Task to carry out | Do not include the pictures; repeat the rest of the data exactly.

Input data |
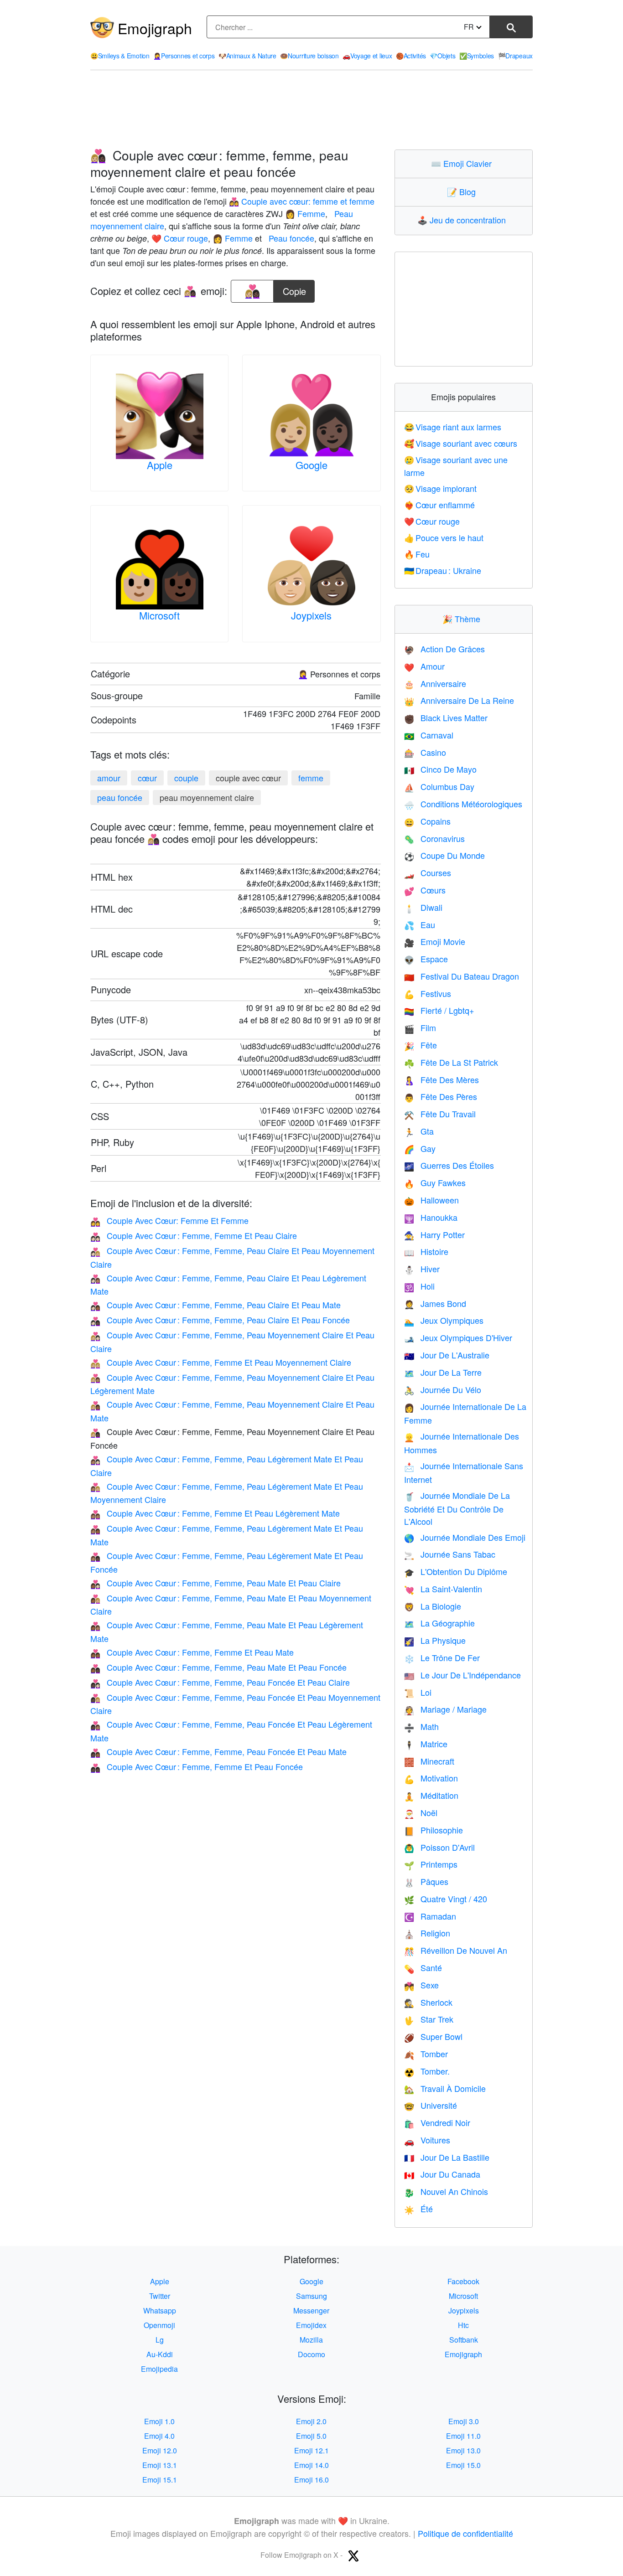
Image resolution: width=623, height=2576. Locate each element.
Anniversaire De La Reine (459, 700)
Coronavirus (434, 838)
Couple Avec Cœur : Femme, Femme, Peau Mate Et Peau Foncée (218, 1667)
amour (108, 778)
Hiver (422, 1269)
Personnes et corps (183, 55)
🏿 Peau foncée (290, 238)
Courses (427, 872)
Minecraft (429, 1761)
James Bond (435, 1303)
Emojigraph (155, 27)
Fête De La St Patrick (451, 1062)
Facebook (463, 2281)
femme (310, 778)
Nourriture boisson (309, 55)
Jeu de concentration (463, 220)
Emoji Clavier (463, 163)
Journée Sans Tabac (449, 1554)
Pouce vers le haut (444, 537)
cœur (147, 778)
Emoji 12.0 (159, 2450)
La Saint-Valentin (443, 1589)
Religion (427, 1933)
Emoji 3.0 (463, 2421)
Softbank (463, 2339)
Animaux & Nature (247, 55)
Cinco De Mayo (440, 769)
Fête (420, 1045)
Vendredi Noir (437, 2122)
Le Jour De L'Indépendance (462, 1675)
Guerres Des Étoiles (449, 1165)
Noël (420, 1812)
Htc (463, 2325)
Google (311, 465)
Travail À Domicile (445, 2088)
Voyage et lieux (367, 55)
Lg (160, 2339)
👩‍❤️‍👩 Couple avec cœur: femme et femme (301, 201)
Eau (419, 924)
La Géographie (439, 1623)
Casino (425, 752)
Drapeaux (515, 55)
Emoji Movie (434, 941)
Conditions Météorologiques (463, 804)
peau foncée (119, 797)
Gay (420, 1148)
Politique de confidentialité (465, 2533)
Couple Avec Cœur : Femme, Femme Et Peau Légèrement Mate (215, 1513)
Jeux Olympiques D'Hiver (458, 1337)
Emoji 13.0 (463, 2450)
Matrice (425, 1744)
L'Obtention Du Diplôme (455, 1571)
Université (430, 2105)
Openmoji (159, 2325)
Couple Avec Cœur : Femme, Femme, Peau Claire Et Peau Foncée (220, 1320)
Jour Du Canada (442, 2174)
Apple (159, 465)
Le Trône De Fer (442, 1657)
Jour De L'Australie (446, 1355)
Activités (411, 55)
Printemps (430, 1864)
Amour (424, 666)
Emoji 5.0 (311, 2436)
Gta (419, 1131)
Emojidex (311, 2325)
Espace (426, 959)
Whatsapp (159, 2310)
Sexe (421, 1985)
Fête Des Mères (441, 1079)
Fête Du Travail (440, 1114)
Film (420, 1027)
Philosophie (433, 1830)
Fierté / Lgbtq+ (439, 1010)
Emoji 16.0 (311, 2479)
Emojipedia (159, 2369)
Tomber (426, 2054)
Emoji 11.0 (463, 2436)
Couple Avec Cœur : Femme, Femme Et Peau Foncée (196, 1766)
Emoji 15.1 (159, 2479)
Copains (427, 821)
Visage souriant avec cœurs (461, 443)
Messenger (311, 2310)
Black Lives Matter (446, 717)
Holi (419, 1286)
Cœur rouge (432, 521)
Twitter (159, 2296)
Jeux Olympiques (443, 1320)
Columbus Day (439, 786)
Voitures (427, 2140)
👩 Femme (305, 213)
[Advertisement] (311, 109)
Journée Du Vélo (442, 1389)
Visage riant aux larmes (453, 427)
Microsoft (159, 615)
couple (186, 778)
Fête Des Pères (440, 1096)
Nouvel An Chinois (446, 2191)
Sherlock (428, 2002)
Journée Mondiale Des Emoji (464, 1537)
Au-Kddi (159, 2354)
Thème (463, 619)
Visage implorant (440, 488)
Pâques (426, 1881)
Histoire (426, 1251)
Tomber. (427, 2071)
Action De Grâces (444, 649)
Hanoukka (430, 1217)
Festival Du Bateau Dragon (461, 976)
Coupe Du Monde (444, 855)
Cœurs (425, 890)
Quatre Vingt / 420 (445, 1899)
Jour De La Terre (443, 1372)
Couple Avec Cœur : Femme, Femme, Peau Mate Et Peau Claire (215, 1583)
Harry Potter (434, 1234)
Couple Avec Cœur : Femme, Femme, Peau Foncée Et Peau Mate (218, 1751)
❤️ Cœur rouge (179, 238)
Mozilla (311, 2339)
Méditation (431, 1795)
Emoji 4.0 (159, 2436)
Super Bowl (433, 2036)
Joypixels (311, 615)
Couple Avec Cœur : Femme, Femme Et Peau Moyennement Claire (220, 1362)
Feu (417, 554)
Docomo (311, 2354)
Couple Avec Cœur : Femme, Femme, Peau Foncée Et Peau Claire (220, 1682)
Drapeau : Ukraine (443, 570)
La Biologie (432, 1606)
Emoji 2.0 (311, 2421)
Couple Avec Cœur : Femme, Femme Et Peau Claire (193, 1235)
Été (418, 2209)
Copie (294, 289)
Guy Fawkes (435, 1182)
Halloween (431, 1200)
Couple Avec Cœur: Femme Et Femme (169, 1220)
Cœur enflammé (439, 505)
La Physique (435, 1640)
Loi (417, 1692)
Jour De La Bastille (446, 2157)
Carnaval (428, 735)
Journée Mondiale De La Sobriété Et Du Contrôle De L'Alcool (457, 1508)
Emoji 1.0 (159, 2421)
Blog (463, 191)
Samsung (311, 2296)
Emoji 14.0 (311, 2465)
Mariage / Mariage (445, 1709)
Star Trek (428, 2019)
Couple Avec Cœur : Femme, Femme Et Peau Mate (192, 1652)
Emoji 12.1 (311, 2450)
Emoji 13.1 (159, 2465)
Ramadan (430, 1916)
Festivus (427, 993)
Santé (423, 1967)
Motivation (431, 1778)
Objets (442, 55)
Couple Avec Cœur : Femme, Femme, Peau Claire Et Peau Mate (215, 1305)
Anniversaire (435, 683)
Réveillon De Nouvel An (455, 1950)
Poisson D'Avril (439, 1847)
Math (421, 1726)
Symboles (476, 55)
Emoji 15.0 (463, 2465)
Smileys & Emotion (120, 55)
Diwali (423, 907)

Output of the task |
Image resolution: width=623, height=2576. Locate each element.
Anniversaire De La Reine (459, 700)
Coronavirus (434, 838)
Couple Avec Cœur : Femme, Femme, Peau Mate Et Peau Foncée (218, 1667)
amour (108, 778)
Hiver (422, 1269)
Personnes et corps (183, 55)
🏿 Peau foncée (290, 238)
Courses (427, 872)
Minecraft (429, 1761)
James Bond (435, 1303)
Emojigraph (155, 27)
Fête De La St Patrick (451, 1062)
Facebook (463, 2281)
femme (310, 778)
Nourriture boisson (309, 55)
Jeu de concentration (463, 220)
Emoji Clavier (463, 163)
Journée Sans Tabac (449, 1554)
Pouce vers le haut (444, 537)
cœur (147, 778)
Emoji 12.0 (159, 2450)
La Saint-Valentin (443, 1589)
Religion (427, 1933)
Emoji 3.0 (463, 2421)
Softbank (463, 2339)
Animaux & Nature (247, 55)
Cinco De Mayo (440, 769)
Fête (420, 1045)
Vendredi Noir (437, 2122)
Le Jour De L'Indépendance (462, 1675)
Guerres Des Étoiles (449, 1165)
Noël (420, 1812)
Htc (463, 2325)
Google (311, 465)
Travail À Domicile (445, 2088)
Voyage et lieux (367, 55)
Lg (160, 2339)
👩‍❤️‍👩 Couple avec cœur: femme et femme (301, 201)
Eau (419, 924)
La Géographie (439, 1623)
Casino (425, 752)
Drapeaux (515, 55)
Emoji Movie (434, 941)
Conditions Météorologiques (463, 804)
peau foncée (119, 797)
Gay (420, 1148)
Politique de confidentialité (465, 2533)
Couple Avec Cœur : Femme, Femme Et Peau Légèrement Mate (215, 1513)
Jeux Olympiques D'Hiver (458, 1337)
Emoji 13.0 (463, 2450)
Matrice (425, 1744)
L'Obtention Du Diplôme (455, 1571)
Université (430, 2105)
Openmoji (159, 2325)
Couple Avec Cœur : Femme, Femme, Peau Claire Et Peau Foncée (220, 1320)
Jour Du Canada (442, 2174)
Apple (159, 465)
Le Trône De Fer (442, 1657)
Jour De L'Australie (446, 1355)
Activités (411, 55)
Printemps (430, 1864)
Amour (424, 666)
Emoji 5.0 (311, 2436)
Gta (419, 1131)
Emojidex (311, 2325)
Espace (426, 959)
Whatsapp (159, 2310)
Sexe (421, 1985)
Fête Des Mères (441, 1079)
Fête Du Travail (440, 1114)
Film (420, 1027)
Philosophie (433, 1830)
Fierté / Lgbtq+ (439, 1010)
Emoji 16.0 (311, 2479)
Emojipedia (159, 2369)
Tomber (426, 2054)
Emoji 11.0 (463, 2436)
Couple Avec Cœur : Femme, Femme Et Peau Foncée (196, 1766)
Emoji 15.1 (159, 2479)
Copains (427, 821)
Visage souriant avec cœurs (461, 443)
Messenger (311, 2310)
Black Lives Matter (446, 717)
Holi (419, 1286)
Cœur rouge (432, 521)
Twitter (159, 2296)
Jeux Olympiques (443, 1320)
Columbus Day (439, 786)
Voitures (427, 2140)
👩 Femme (305, 213)
[Advertisement] (311, 109)
Journée Du Vélo (442, 1389)
Visage riant aux larmes (453, 427)
Microsoft (159, 615)
couple (186, 778)
Fête Des Pères (440, 1096)
Nouvel An Chinois (446, 2191)
Sherlock (428, 2002)
Journée Mondiale Des Emoji (464, 1537)
Au-Kddi (159, 2354)
Thème (463, 619)
Visage implorant (440, 488)
Pâques (426, 1881)
Histoire (426, 1251)
Tomber. (427, 2071)
Action De Grâces (444, 649)
Hanoukka (430, 1217)
Festival Du Bateau Dragon (461, 976)
Coupe Du Monde (444, 855)
Cœurs (425, 890)
Quatre Vingt / 420 (445, 1899)
Jour De La Terre (443, 1372)
Couple Avec Cœur : Femme, Femme, Peau Mate Et Peau Claire (215, 1583)
Harry Potter (434, 1234)
Couple Avec Cœur : Femme, Femme, Peau Foncée Et Peau Mate (218, 1751)
❤️ Cœur rouge (179, 238)
Mozilla (311, 2339)
Méditation (431, 1795)
Emoji 4.0 (159, 2436)
Super Bowl (433, 2036)
Joypixels (311, 615)
Couple Avec Cœur : Femme, Femme Et Peau Moyennement Claire (220, 1362)
Feu (417, 554)
Docomo (311, 2354)
Couple Avec Cœur : Femme, Femme, Peau Foncée Et Peau Claire (220, 1682)
Drapeau : Ukraine (443, 570)
La Biologie (432, 1606)
Emoji 2.0 (311, 2421)
Couple Avec Cœur : Femme, Femme Et Peau Claire (193, 1235)
Été (418, 2209)
Copie (294, 289)
Guy Fawkes (435, 1182)
Halloween (431, 1200)
Couple Avec Cœur: Femme Et Femme (169, 1220)
Cœur enflammé (439, 505)
La Physique (435, 1640)
Loi (417, 1692)
Jour De La Bastille (446, 2157)
Carnaval (428, 735)
Journée Mondiale De La Sobriété Et Du Contrôle De L'Alcool (457, 1508)
Emoji 1.0 (159, 2421)
Blog (463, 191)
Samsung (311, 2296)
Emoji 14.0 (311, 2465)
Mariage / Mariage (445, 1709)
Star Trek (428, 2019)
Couple Avec Cœur : Femme, Femme Et Peau Mate (192, 1652)
Emoji 12.1 (311, 2450)
Emoji 13.1 (159, 2465)
Ramadan (430, 1916)
Festivus (427, 993)
Santé (423, 1967)
Motivation (431, 1778)
Objets (442, 55)
Couple Avec Cœur : Femme, Femme, Peau Claire Et Peau Mate (215, 1305)
Anniversaire (435, 683)
Réveillon De Nouvel An (455, 1950)
Poisson D'Avril (439, 1847)
Math (421, 1726)
Symboles (476, 55)
Emoji 15.0 (463, 2465)
Smileys & Emotion (120, 55)
Diwali (423, 907)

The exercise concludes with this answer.